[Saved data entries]
------

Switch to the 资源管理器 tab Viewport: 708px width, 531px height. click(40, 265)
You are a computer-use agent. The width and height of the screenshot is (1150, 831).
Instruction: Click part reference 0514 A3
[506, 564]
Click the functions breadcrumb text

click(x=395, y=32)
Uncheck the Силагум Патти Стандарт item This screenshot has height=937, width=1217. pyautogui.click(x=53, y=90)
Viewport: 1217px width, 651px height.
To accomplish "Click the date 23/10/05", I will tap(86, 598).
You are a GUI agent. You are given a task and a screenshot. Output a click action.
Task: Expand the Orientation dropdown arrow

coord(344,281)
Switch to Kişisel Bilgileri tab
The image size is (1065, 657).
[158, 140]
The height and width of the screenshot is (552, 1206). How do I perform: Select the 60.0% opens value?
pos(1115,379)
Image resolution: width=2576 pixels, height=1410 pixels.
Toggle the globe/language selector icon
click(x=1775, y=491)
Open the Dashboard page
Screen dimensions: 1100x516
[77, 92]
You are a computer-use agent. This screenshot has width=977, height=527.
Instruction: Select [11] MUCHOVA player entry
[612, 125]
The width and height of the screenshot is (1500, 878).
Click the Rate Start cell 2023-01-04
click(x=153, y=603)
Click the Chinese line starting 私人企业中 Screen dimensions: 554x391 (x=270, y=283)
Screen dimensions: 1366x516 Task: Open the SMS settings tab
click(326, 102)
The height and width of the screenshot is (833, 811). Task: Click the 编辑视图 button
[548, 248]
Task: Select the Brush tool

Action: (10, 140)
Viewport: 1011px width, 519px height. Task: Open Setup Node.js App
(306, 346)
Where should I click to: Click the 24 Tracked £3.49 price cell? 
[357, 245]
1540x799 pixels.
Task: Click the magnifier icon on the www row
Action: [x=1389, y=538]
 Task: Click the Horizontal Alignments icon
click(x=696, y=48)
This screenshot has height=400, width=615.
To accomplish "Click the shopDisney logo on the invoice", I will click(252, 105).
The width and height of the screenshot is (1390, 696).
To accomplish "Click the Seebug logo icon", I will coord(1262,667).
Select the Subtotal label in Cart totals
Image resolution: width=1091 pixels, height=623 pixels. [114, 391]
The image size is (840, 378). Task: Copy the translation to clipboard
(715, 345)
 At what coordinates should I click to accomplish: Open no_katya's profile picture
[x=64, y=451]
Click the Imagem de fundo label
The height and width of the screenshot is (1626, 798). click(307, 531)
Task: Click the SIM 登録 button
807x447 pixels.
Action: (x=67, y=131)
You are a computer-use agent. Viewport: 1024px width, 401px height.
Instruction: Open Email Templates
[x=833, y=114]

------

Beginning with the line above that contains "You are a computer-use agent. The", copy each line exactly up to and including the line that contains "You are a GUI", and go no further.

EXERCISE RESULT:
You are a computer-use agent. The width and height of the screenshot is (1150, 831).
Instruction: Click part reference 0514 A3
[506, 564]
Click the functions breadcrumb text

click(x=395, y=32)
Uncheck the Силагум Патти Стандарт item This screenshot has height=937, width=1217. pyautogui.click(x=53, y=90)
Viewport: 1217px width, 651px height.
To accomplish "Click the date 23/10/05", I will tap(86, 598).
You are a GUI agent. You are given a task and a screenshot. Output a click action.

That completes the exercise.